Du bistʼs, der, was wir bauen,
mild über uns zerbricht,
dass wir den Himmel schauen –
darum so klag ich nicht.

(Strophe 4 aus Joseph von Eichendorffs Gedicht
Der Umkehrende Nr. 4 von 1837)

Am 16. Januar 2017 verstarb kurz vor Vollendung des 83. Lebensjahrs Dr. Adolf Kühnemann, langjähriger Vorsitzender des »Joseph-von-Eichendorff-Konversatoriums« Oppeln/Opole und Chefredakteur der von ihm zweisprachig – auf Deutsch und Polnisch – herausgegebenen »Hefte für Kultur und Bildung«/»Zeszyty Edukacji Kulturalnej«; auf dem nahe seiner Wohnung gelegenen Friedhof im Oppelner Stadtteil Grudzice (früher Grudschütz resp. Gruden) wurde er drei Tage später beigesetzt.
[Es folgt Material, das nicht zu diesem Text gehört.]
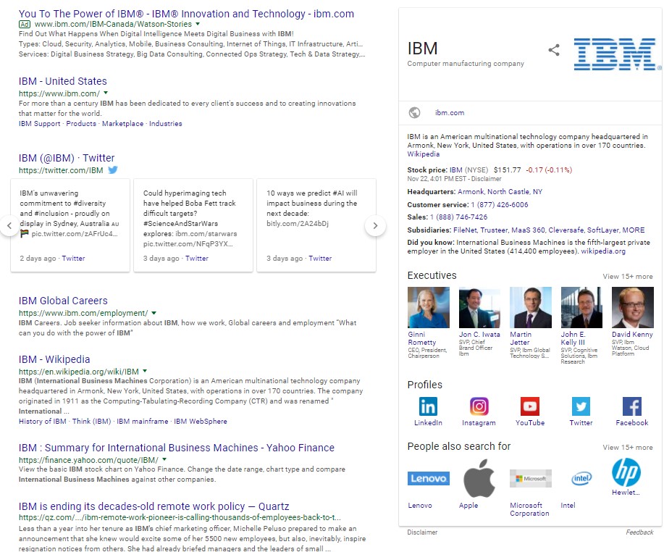
Task: Click the globe icon next to ibm.com
Action: 414,113
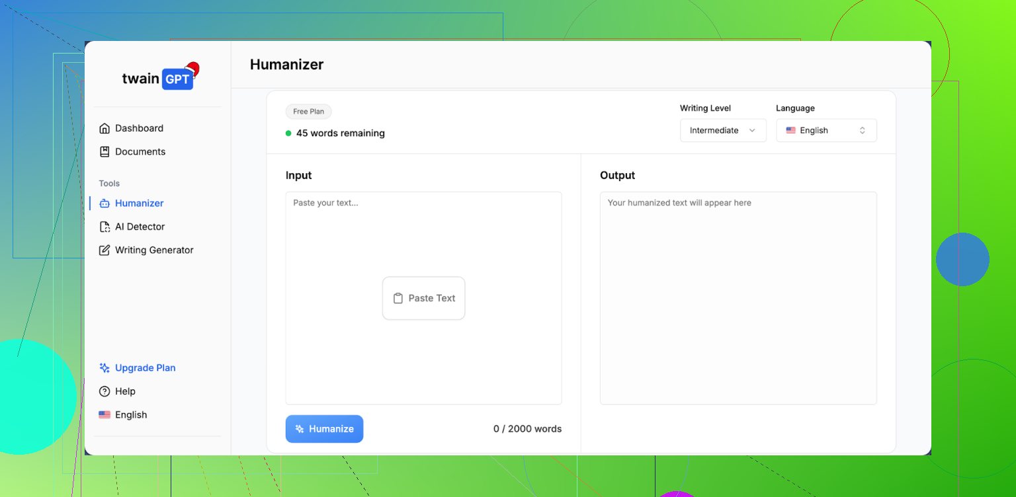The height and width of the screenshot is (497, 1016).
Task: Click the Humanizer robot icon
Action: pos(105,204)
Das »Joseph-von-Eichendorff-Konversatorium« ist ein kurz nach dem Fall des »Eisernen Vorhangs« (bereits im Dezember 1989) ins Leben gerufener, die Tradition der Oppelner »Eichendorff-Gemeinde« aus der Vorkriegszeit fortsetzender Verein. 1995 hat Herr Dr. Kühnemann, »profunder Kenner der schlesischen Fragen und Übersetzer« sowie produktiver Autor, den Vorsitz in diesem Gesprächskreis vom Gründungsvater Fryderyk W. Kremser übernommen. Die Aufgabenstellung des Vereins beschreibt er folgendermaßen: Das Konversatorium veranstaltet Symposien, Treffen, die wichtigen Problemen gewidmet sind, und es strebt vor allem danach, Interessierten eine dauerhafte Informationsbasis sowie kulturelle Erlebnisse in Form von verantwortlicher (solider) Information und der in der Vierteljahresschrift [gemeint sind die Hefte für Kultur und Bildung] veröffentlichten Literatur sowie Buchveröffentlichungen zur Verfügung zu stellen.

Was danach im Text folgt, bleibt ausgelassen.